8 Nisan 1970 tarihinde, öğretmen bir anne-babanın, ilk çocukları olarak dünyaya geldi Didem Madak. Kız kardeşi Işıl ile birlikte, kitapların hayatlarında çokça yer kapladığı bilinçli bir ebeveyn eğitimiyle yetiştirildiler. İlk çocukluğuna dair güzel anılar biriktirdi Didem. Annesinin sesinden dinlediği çocuk romanları, Burdur’daki evlerinin çiçekli bahçesinde kardeşiyle birlikte geçirdiği zamanlar, bir de annesinin reçelleri yarım kalan çocukluğunun unutulmaz imgeleri oldu.
Didem henüz 13 yaşındayken, annesi Füsun Hanım yakalandığı kolon kanserine yenik düştü.

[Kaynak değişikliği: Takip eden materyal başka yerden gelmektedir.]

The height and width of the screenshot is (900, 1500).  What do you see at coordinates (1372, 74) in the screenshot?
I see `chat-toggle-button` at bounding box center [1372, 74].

O an üzüntüsünü, annesinin terliklerindeki izleri okşayarak giderebildi ama o günlerde hissettiklerini çok sonra, annesini özlediği bir anda, şu dizeleriyle anlatacaktı:
Kimi gün öylesine yalnızdım
Derdimi annemin fotoğrafına anlattım.
Annem
Ki beyaz bir kadındır
Ölüsünü şiirle yıkadım.
Bir gölgeyi sevmek ne demektir bilmezsiniz siz bayım
Öldüğü gece terliklerindeki izleri okşadım.
“Annemden bana kalan tek miras sihirdir. Onu ne zaman çok özlesem hep bir şiir yazdım.” dedi o günleri için. Ve annesinin adından da yola çıkarak; füsun, efsun, büyü, sihir gibi kelimeleri şiirinin ana öznesi yaptı. Şiir efsunlu bir sihirdi onun için. Gerçek hayatın trajedisinden sıyrılmasını sağlayan güçlü bir büyü…
O, var olmak için başka bir güce ihtiyacı olmayan kadın ruhunu, şiirlerinde en güzel şekilde vurguladı.
Şair bir kadın olarak Didem Madak, yalnızca kadınsı duyguları ya da kadınlara özgü deneyimlerini
aktarmadı; bir yandan kadın olmakla ilgili bir derdi olduğunu söylerken, bir yandan da kadınlığını
kucakladı her kelimesinde. Biliyorsunuz, bu topraklarda kadın olmak başlı başına zaten hüzünlü bir şeyken,
aynı zamanda da bir direnme biçimidir. Ancak bu hüzünlü kadın olma hâlini mizahla birleştirmek ve bunun içinde inceden inceye yalnızca kadın olarak anlayabileceğiniz deneyimleri aktarmak, belki de sadece Didem Madak şiirinin başardığı bir şeydi.Onun sesi iç odalardaki kadının sesiydi. Buruk gülümsemeydi, kırık bakıştı, dudakların içe doğru bükülmesiydi… Anlaşılmak için yazmayan birini, anlayabilmenin sızısıyla okuğumuzda; hüzünle ve direnerek, mizahla ve yıkarak akan sözlüklerin kadınıydı.